Page Industries shares hit 52-week low on weak Q3 results, outlook

Page Industries Limited’s December quarter (Q3FY23) results were disappointing on many counts. Disappointing operating performance put pressure on overall earnings.

Ebitda margin, at 15.8%, slipped 230 basis points (bps) year-on-year in Q3. One basis point is 0.01%. The company’s EBITDA margin was expected to remain under pressure, but the pressure is too high. As a result, net profit stood at Rs.123.7 Cr, down 29% YoY and well below the consensus estimate of Rs.168.6 Cr.

Shares of the company fell to a 52-week low of Rs 37,170 on the NSE in early trade on Friday.

In an earnings call, management said margins were adversely impacted by higher-cost inventory and lower absorption of factory overheads. According to the management, most of the high cost inventory is consumed and the benefits of low cost inventory will start flowing from the fourth quarter of FY2023.

Note that the company is not planning to hike the prices as of now. More importantly, management thinks margins could shrink substantially. However, margin volatility will also depend on growth.

Talking about growth, the management said volumes declined 11% YoY and 7% sequentially to 52.8 million in Q3FY23. Demand was tepid in the third quarter as the market didn’t pick up as much as management had expected. The management expects it to recover by Q1FY24. Furthermore, the competitive intensity has increased post the COVID pandemic with many companies entering the athleisure category.

Earnings cut due to poor performance as well as short term outlook.

Analysts at Motilal Oswal Financial Services pointed out that Q3 EBITDA margin was the lowest in a non-Covid-hit quarter for over a decade. Plus, sales remained flat after eight consecutive quarters of double-digit growth. Hence, the brokerage house has reduced the company’s earnings per share (EPS) estimates for FY23 and FY24 by around 13%.

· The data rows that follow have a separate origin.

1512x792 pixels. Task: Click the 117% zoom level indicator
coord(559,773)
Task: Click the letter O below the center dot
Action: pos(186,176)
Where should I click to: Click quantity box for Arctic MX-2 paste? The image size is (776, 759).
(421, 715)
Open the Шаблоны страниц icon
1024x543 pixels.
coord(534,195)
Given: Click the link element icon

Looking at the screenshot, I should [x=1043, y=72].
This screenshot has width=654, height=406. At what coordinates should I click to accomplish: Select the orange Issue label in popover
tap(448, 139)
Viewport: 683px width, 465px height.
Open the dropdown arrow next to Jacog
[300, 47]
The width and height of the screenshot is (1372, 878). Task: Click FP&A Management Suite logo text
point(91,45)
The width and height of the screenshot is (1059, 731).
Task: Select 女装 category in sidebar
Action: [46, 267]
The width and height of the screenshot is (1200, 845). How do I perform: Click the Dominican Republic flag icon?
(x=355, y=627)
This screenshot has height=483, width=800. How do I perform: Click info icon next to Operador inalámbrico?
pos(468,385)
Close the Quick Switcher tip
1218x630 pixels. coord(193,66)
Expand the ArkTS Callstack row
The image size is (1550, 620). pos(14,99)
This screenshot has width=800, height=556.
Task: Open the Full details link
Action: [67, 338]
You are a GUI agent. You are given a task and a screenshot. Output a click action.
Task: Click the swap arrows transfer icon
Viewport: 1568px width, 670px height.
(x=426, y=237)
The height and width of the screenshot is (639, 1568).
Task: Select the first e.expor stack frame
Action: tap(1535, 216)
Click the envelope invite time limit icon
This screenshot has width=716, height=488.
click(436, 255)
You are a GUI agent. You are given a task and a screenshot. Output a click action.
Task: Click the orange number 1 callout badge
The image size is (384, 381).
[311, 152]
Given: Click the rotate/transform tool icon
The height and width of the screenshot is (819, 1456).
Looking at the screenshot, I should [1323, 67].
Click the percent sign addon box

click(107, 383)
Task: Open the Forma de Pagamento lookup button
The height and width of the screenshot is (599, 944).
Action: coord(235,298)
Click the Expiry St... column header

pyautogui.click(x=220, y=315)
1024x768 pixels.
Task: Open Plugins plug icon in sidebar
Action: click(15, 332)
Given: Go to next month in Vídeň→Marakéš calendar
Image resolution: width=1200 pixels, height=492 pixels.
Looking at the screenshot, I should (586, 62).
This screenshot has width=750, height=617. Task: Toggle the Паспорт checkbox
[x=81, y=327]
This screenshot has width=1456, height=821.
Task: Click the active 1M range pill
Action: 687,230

Similarly, analysts at Kotak Institutional Equities believe that the company’s revenue growth could remain subdued in Q4FY23 due to a challenging demand environment and no incremental support from price hikes. Remember, the company had hiked prices significantly in Q4FY22 and H1FY23.

He is not everything. The company’s rich valuation multiple of around 55x FY24 PE is also a source of discomfort.